Ese mismo día, Siddharta hizo saber al más anciano samana su decisión de abandonarles. Se lo reveló con la cortesía y modestia que corresponden a un joven discípulo. No obstante, el samana se enfureció porque los dos jóvenes le querían abandonar, y empezó a vociferar y a maldecir.
Govinda se asustó y desconcertó. Pero Siddharta acercó su boca a la oreja de Govinda y musitó en voz baja:
-Ahora le demostraré al viejo que he aprendido algo de sus enseñanzas.
Se colocó ante el samana y concentró su alma; captó la mirada del anciano con sus ojos, la paralizó, le hizo callar, le dejó sin voluntad, le sometió a su razón y le ordenó ejecutar en silencio lo que le exigía. El anciano enmudeció, sus ojos se quedaron fijos, su voluntad paralizada, sus brazos relajados e impotentes junto a su cuerpo: había sido vencido por el hechizo de Siddharta.
Y los pensamientos de Siddharta se apoderaron del samana y éste tuvo que hacer lo que los dos le mandaban. Y así, el anciano se inclinó varias veces, hizo gestos de bendición y pronunció vacilante un piadoso deseo para el viaje. Y los jóvenes replicaron agradeciendo las reverencias: devolvieron el deseo, y tras saludar, se marcharon.

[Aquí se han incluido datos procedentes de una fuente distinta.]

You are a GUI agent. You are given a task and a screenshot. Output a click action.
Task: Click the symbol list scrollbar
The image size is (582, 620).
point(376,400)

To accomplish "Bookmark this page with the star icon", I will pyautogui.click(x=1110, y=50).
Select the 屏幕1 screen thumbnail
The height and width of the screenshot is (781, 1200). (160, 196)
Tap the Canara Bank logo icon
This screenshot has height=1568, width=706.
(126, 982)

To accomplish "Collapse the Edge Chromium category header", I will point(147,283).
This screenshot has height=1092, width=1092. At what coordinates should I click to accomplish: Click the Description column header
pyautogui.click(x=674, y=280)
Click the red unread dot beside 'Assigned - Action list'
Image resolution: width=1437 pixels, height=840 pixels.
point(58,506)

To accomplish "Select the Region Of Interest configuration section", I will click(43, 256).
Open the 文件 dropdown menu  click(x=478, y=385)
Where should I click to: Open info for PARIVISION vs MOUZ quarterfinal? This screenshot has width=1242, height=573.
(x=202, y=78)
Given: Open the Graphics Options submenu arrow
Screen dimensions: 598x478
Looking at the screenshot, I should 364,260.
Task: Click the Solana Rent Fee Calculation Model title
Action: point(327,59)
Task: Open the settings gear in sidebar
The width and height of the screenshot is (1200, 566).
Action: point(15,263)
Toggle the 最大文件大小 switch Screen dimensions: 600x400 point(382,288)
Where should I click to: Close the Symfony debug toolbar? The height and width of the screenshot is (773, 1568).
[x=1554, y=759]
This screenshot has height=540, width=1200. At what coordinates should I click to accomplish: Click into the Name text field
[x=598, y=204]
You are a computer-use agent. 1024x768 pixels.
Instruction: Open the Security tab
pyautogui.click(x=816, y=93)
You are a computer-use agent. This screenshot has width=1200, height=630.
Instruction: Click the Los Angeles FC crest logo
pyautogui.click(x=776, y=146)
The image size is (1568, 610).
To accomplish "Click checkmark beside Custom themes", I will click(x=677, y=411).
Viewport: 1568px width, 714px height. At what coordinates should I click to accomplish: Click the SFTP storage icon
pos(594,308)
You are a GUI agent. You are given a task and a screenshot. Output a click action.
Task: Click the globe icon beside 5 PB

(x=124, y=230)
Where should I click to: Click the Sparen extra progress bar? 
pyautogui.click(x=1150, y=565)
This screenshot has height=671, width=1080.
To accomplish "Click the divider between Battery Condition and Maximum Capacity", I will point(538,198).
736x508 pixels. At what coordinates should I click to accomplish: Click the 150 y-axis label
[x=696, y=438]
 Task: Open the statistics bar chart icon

Por el camino comentó Govinda:
-Siddharta, has aprendido de los samanas más de lo que yo creía. Es difícil, muy difícil hechizar a un viejo samana. Seguro que si te quedas allí, pronto habrías aprendido a andar por encima del agua.
-No deseo andar por encima del agua -confesó Siddharta- ¡Que los viejos samanas se contenten con semejantes artimañas!